10 June 2021 –
- Australian Prime Minister Scott Morrison reiterates intentions to stand up for barley and wine producers
- But any road through the World Trade Organization (WTO) could be riddled with difficulties
Australian Prime Minister Scott Morrison said his government will ask the World Trade Organization (WTO) to resolve its wine-tariff trade dispute with China.
“Barley producers in Australia, winegrowers in Australia, have been targeted with trade sanctions that we believe are completely unconscionable,” Morrison said in a radio interview on Thursday. “We are seeking to take those up to the World Trade Organization and see them resolved there.”

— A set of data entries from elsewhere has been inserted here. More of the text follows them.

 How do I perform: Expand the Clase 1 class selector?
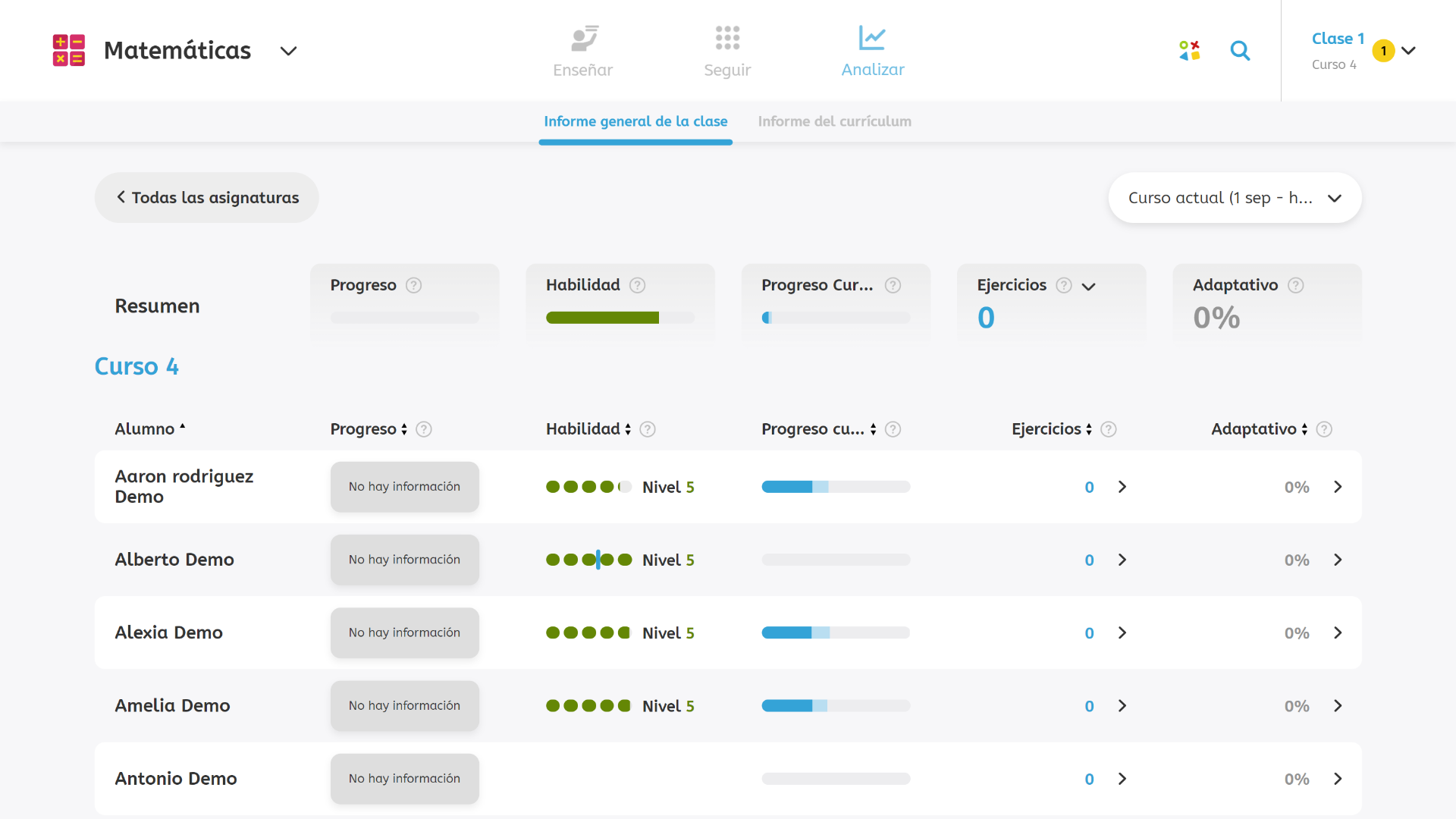click(x=1408, y=51)
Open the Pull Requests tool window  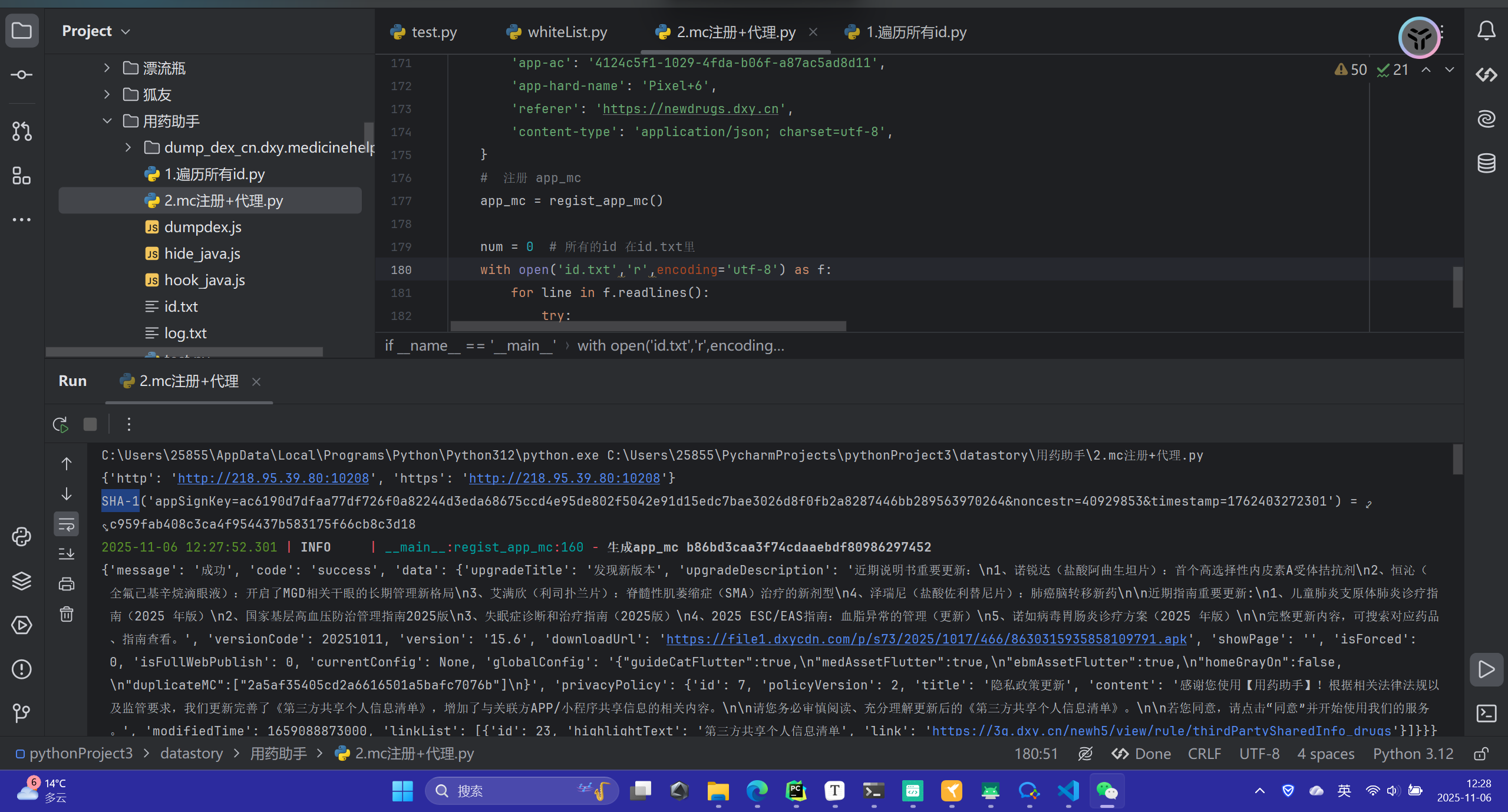click(x=22, y=131)
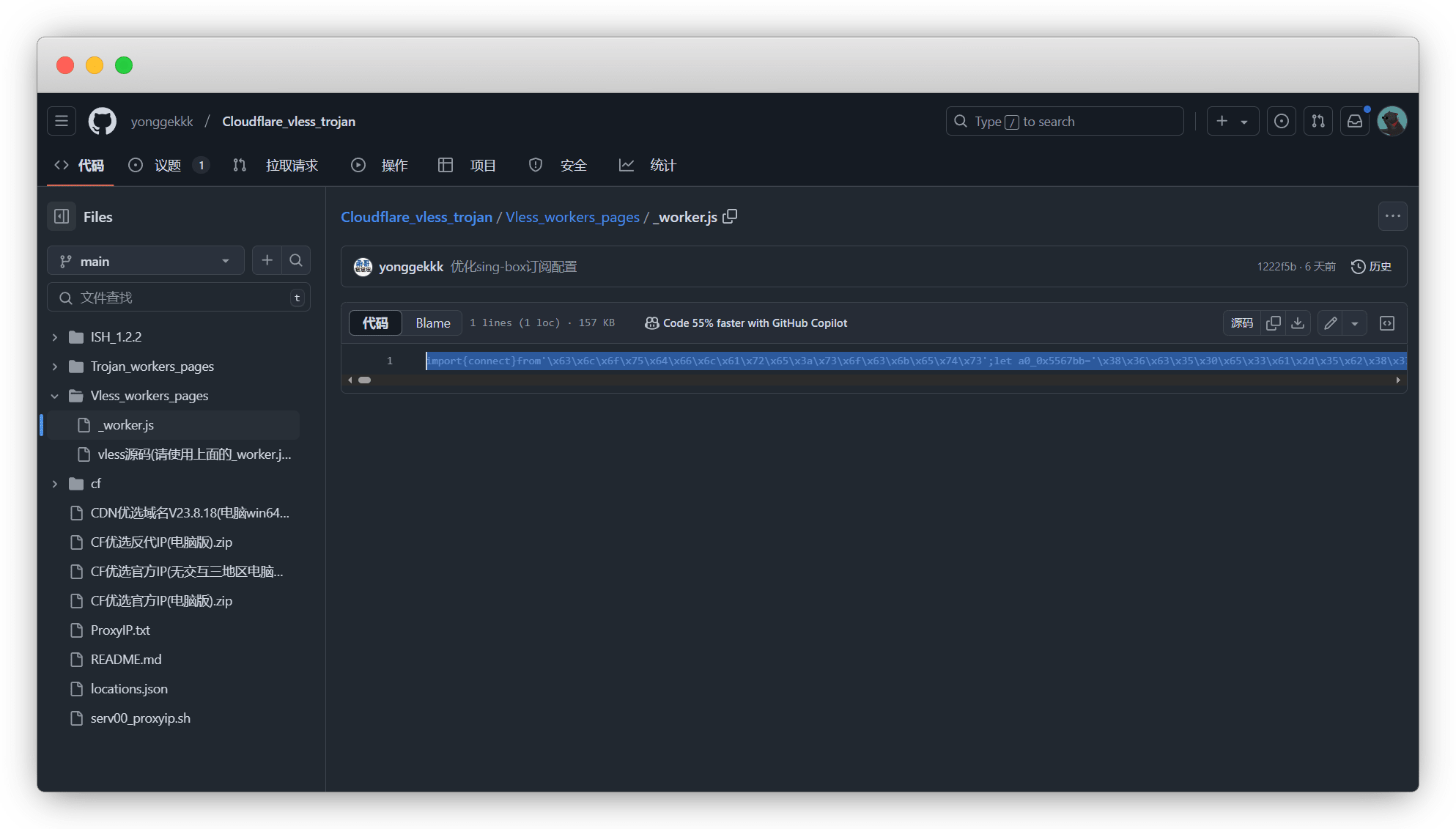Viewport: 1456px width, 829px height.
Task: Copy the file path icon
Action: tap(730, 216)
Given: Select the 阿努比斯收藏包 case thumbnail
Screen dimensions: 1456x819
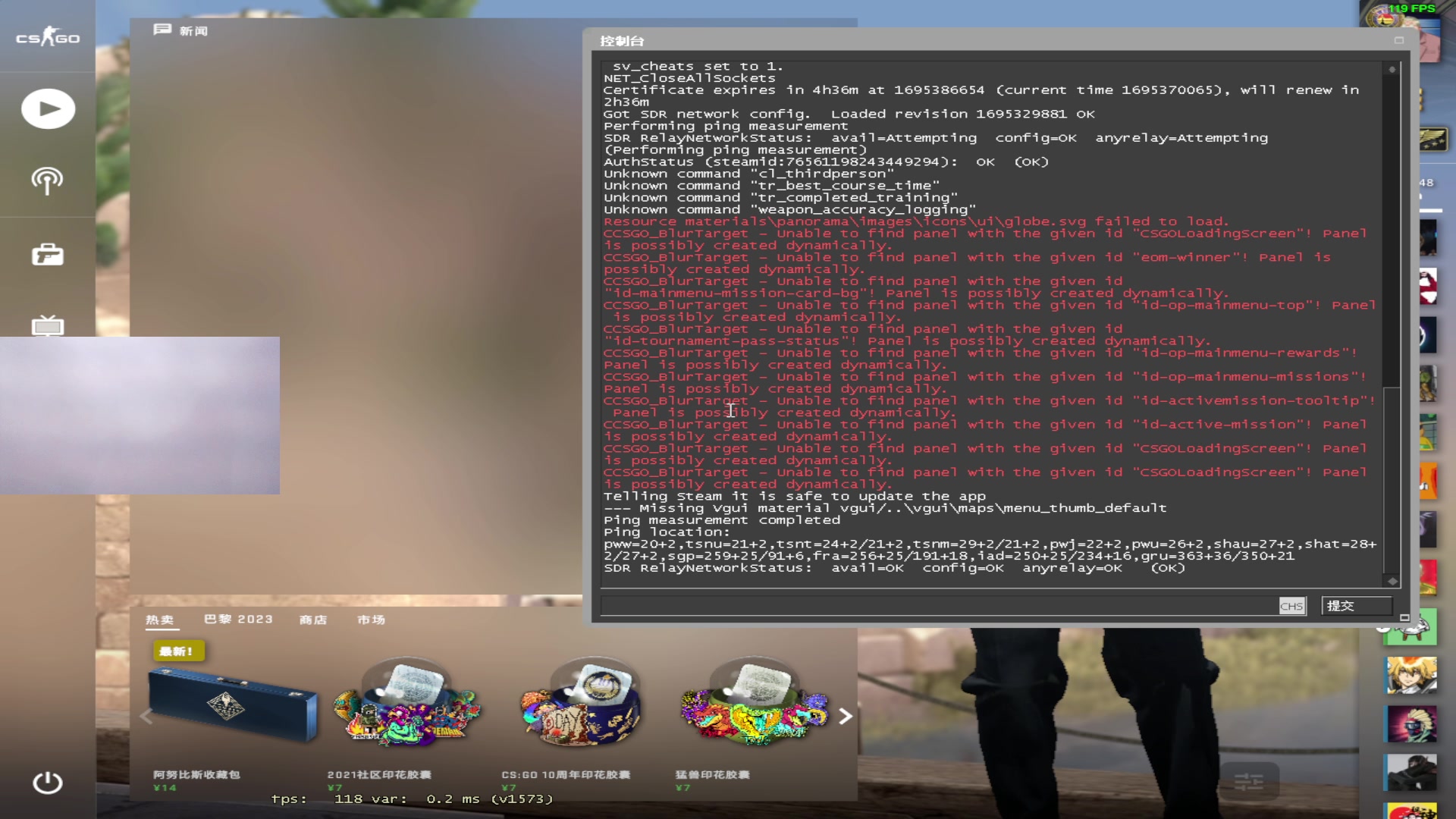Looking at the screenshot, I should pyautogui.click(x=232, y=705).
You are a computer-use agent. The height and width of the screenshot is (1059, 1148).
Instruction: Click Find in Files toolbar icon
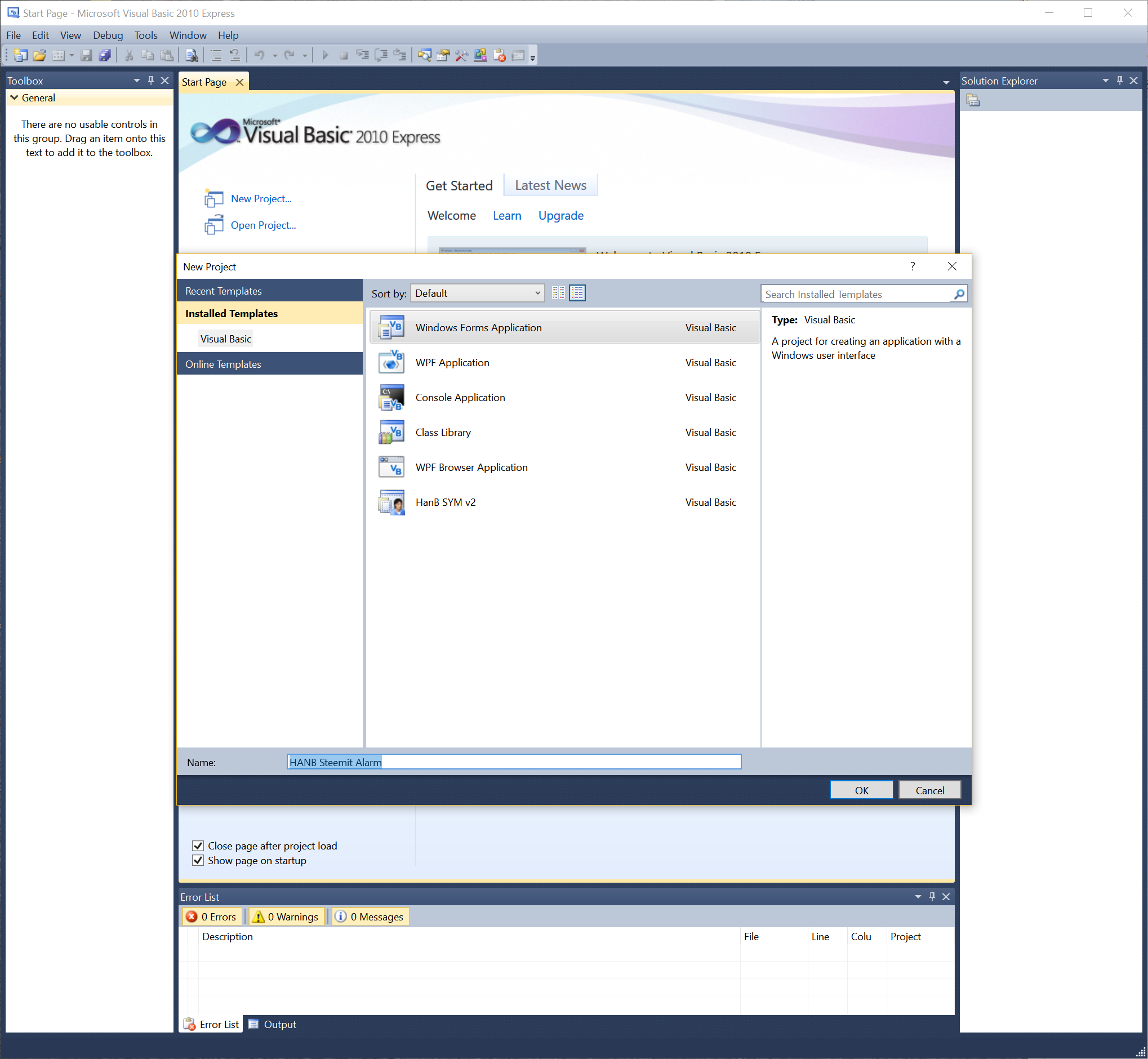click(192, 56)
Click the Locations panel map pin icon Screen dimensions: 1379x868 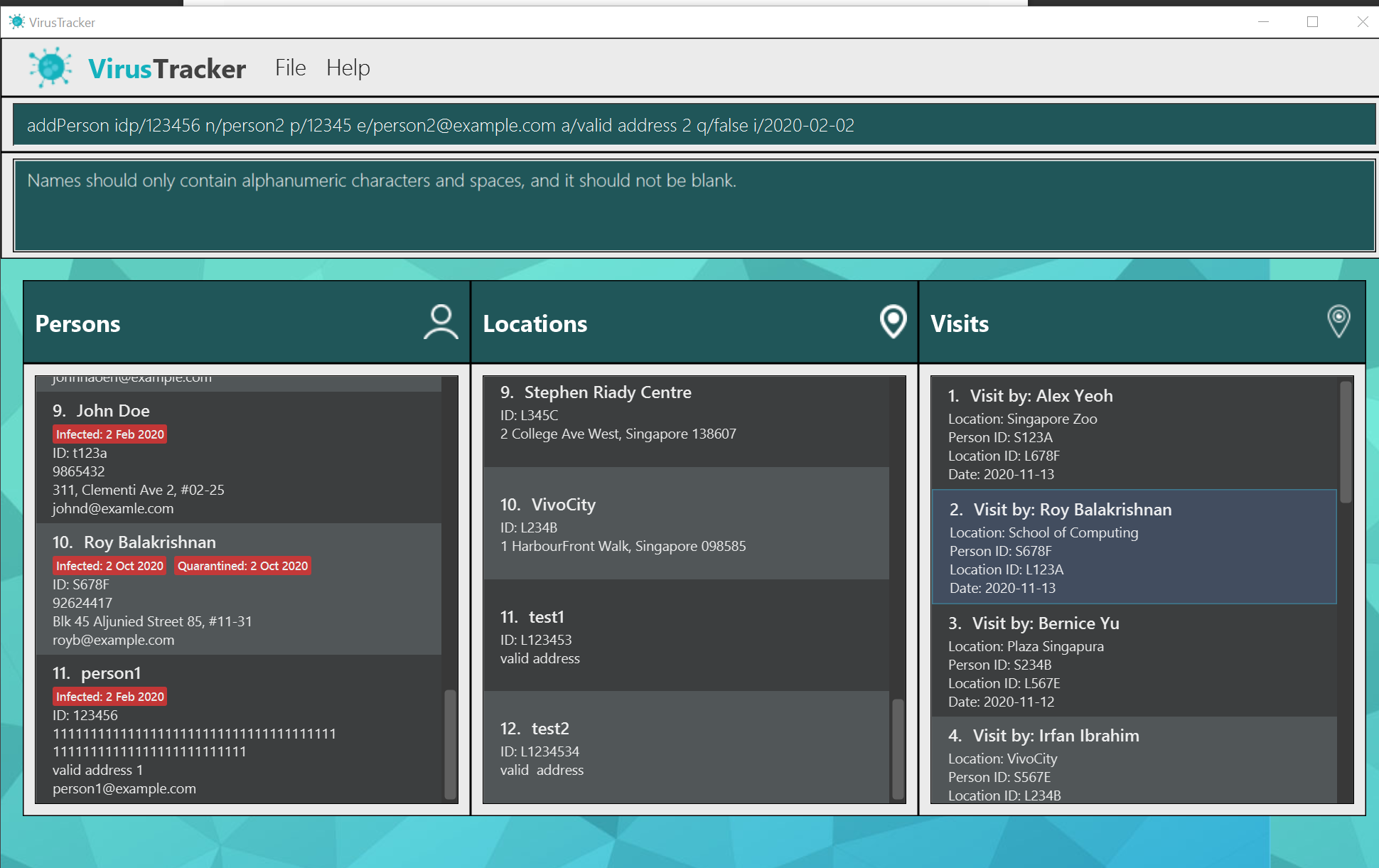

Australia has previously said it was considering taking the wine-tariff dispute with China to the WTO, and has already taken action at the global trade body over Beijing’s barley tariffs.
There was no immediate response to an email to Morrison’s media team and the Department of Foreign Affairs and Trade seeking more information on the WTO action over wine.
That has spilled into trade reprisals – the prime minister is heading this week to the Group of Seven meeting in Britain, where he has said he will be seeking support from other global leaders to counter what he has called “economic coercion”.
In March, China imposed tariffs of more than 200 per cent on Australian wine for five years, formalising curbs that have been in place for months amid an increasingly fraught relationship with Canberra.
The top commodities buyer said that Australian wine had been subsidised and sold under market value – a view that the Australian government has rejected.
China’s reprisals at Australia have hit a range of other commodities, including coal, beef, barley and lobster. China was the top buyer of Australian wine before Beijing imposed tariffs, having purchased close to A$1 billion (US$773 million) worth of wine in 2019, or about 40 per cent of all wine exports.
Australia announced in December that it was taking China to the WTO over barley, after Beijing imposed duties of more than 80 per cent on the grain in May.
Chinese officials claimed that growers were being subsidised and that Australia had been dumping the product, a case that Australia strongly rejects. Still, the dispute process could take up to three years, according to Agriculture Minister David Littleproud.